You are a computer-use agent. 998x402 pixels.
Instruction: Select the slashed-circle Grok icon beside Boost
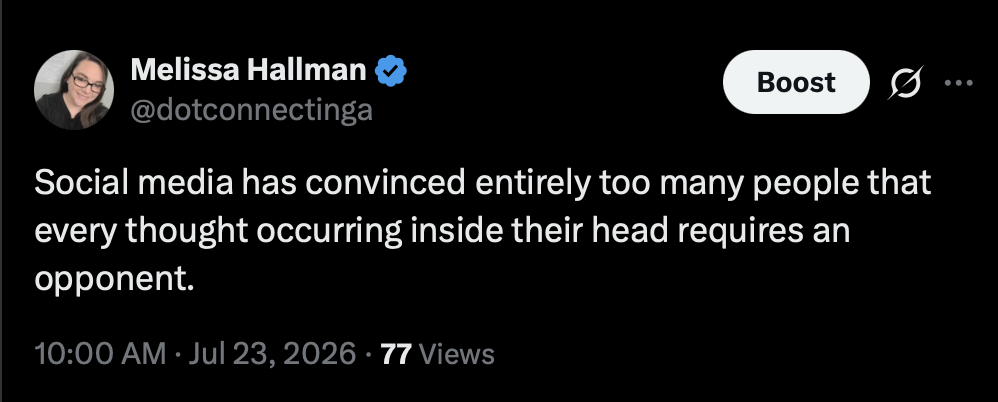click(906, 82)
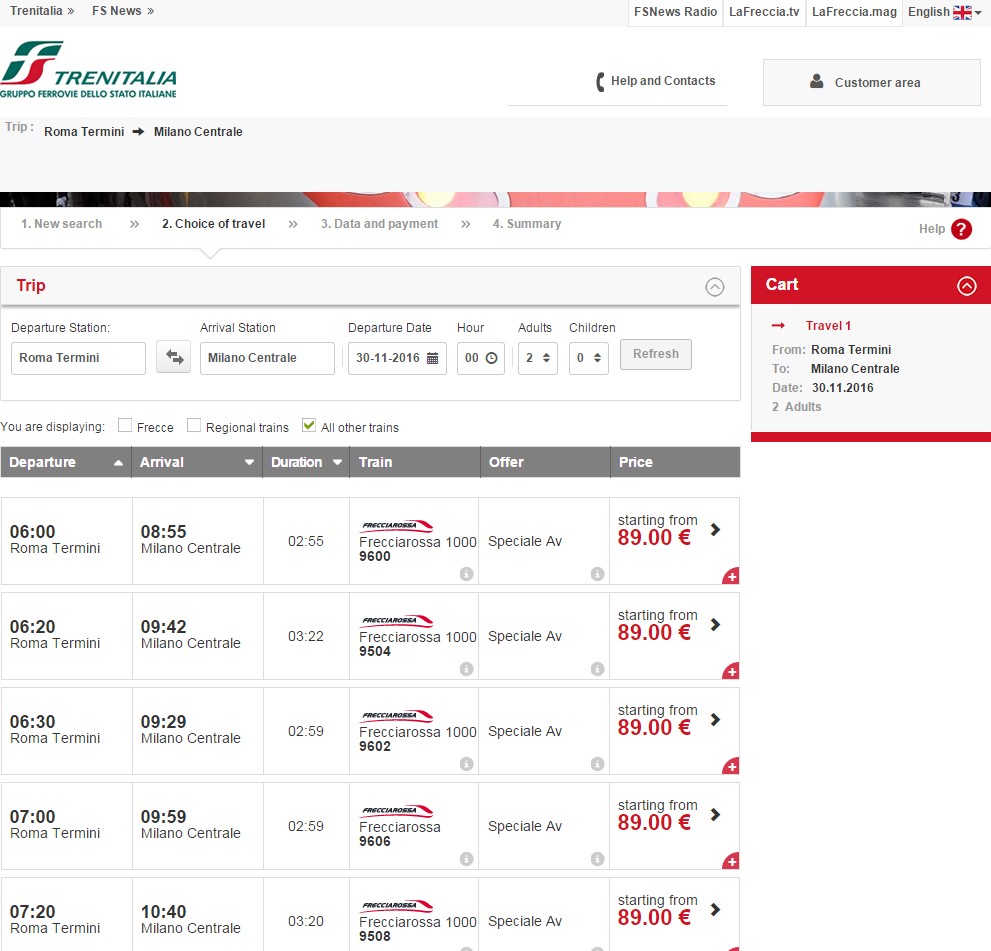The width and height of the screenshot is (991, 951).
Task: Enable the Frecce checkbox filter
Action: 125,426
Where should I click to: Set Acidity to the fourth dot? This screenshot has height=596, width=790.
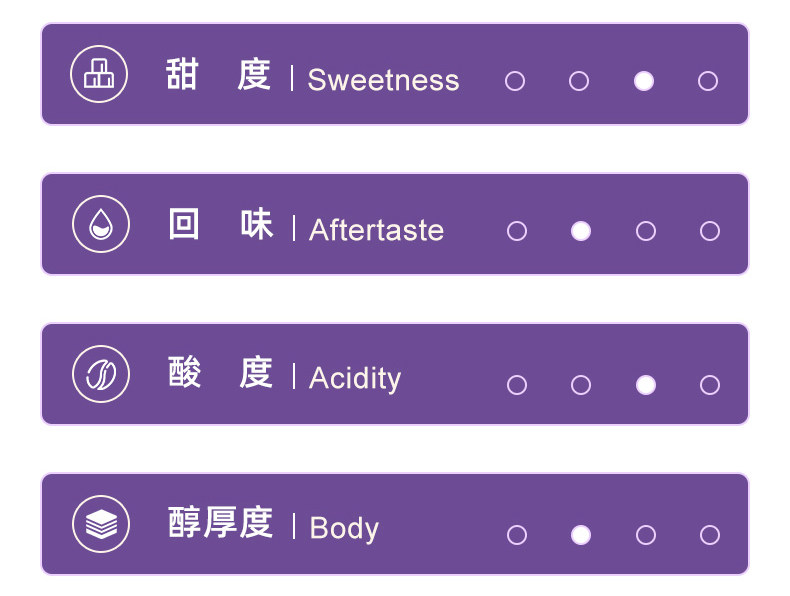(x=710, y=385)
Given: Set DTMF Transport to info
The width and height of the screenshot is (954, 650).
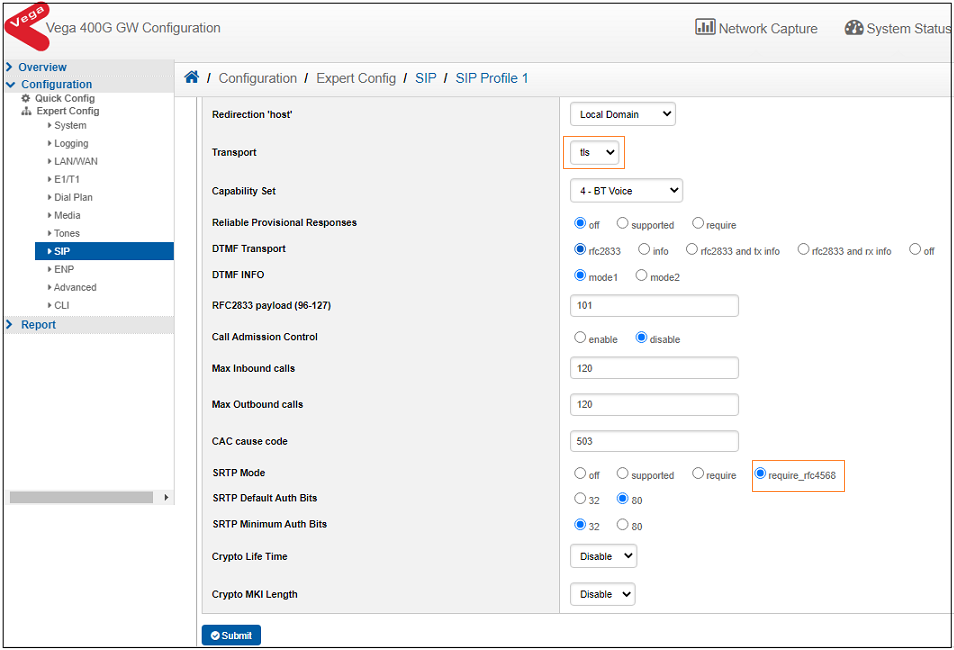Looking at the screenshot, I should point(644,250).
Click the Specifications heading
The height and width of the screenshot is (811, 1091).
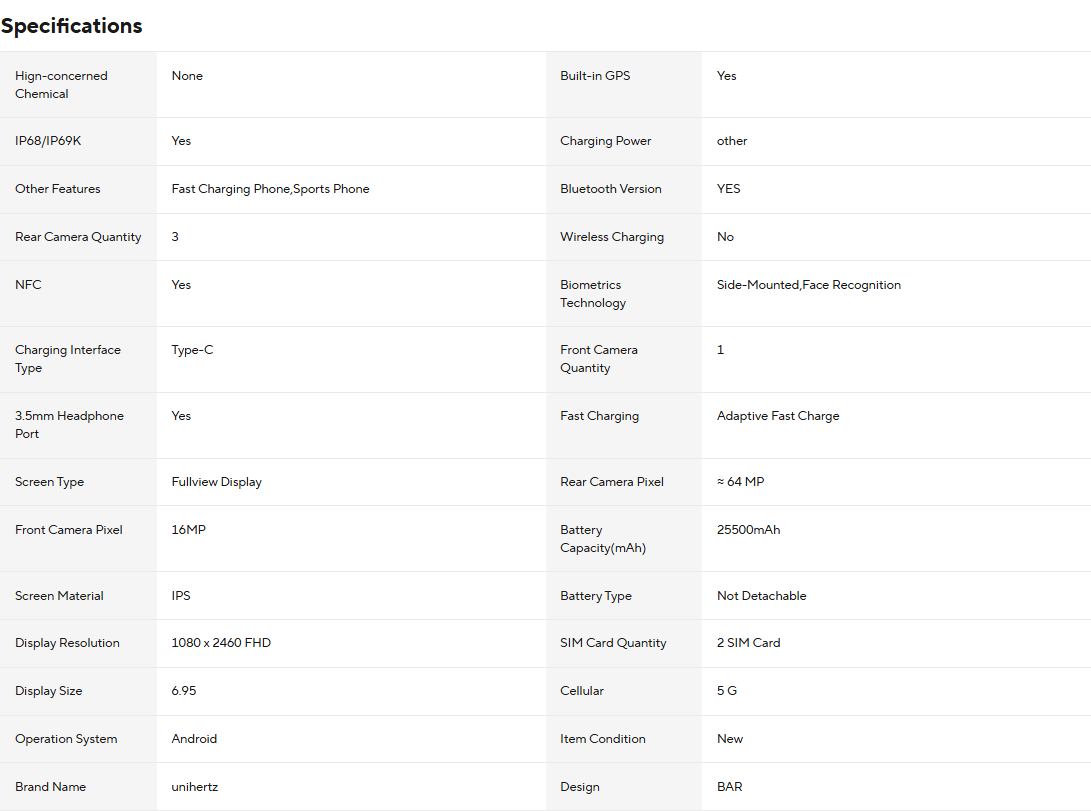72,26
* * * * * * * * *
__Work to do__
Write out every line of the items above word for word, leaving out the pictures.

__Solution for this problem__
You are a computer-use agent. 998x402 pixels.
Instruction: Select the slashed-circle Grok icon beside Boost
click(906, 82)
The width and height of the screenshot is (991, 951).
Task: Enable the Frecce checkbox filter
Action: 125,426
Where should I click to: Set Acidity to the fourth dot? This screenshot has height=596, width=790.
(x=710, y=385)
Given: Set DTMF Transport to info
The width and height of the screenshot is (954, 650).
Looking at the screenshot, I should point(644,250).
Click the Specifications heading
The height and width of the screenshot is (811, 1091).
72,26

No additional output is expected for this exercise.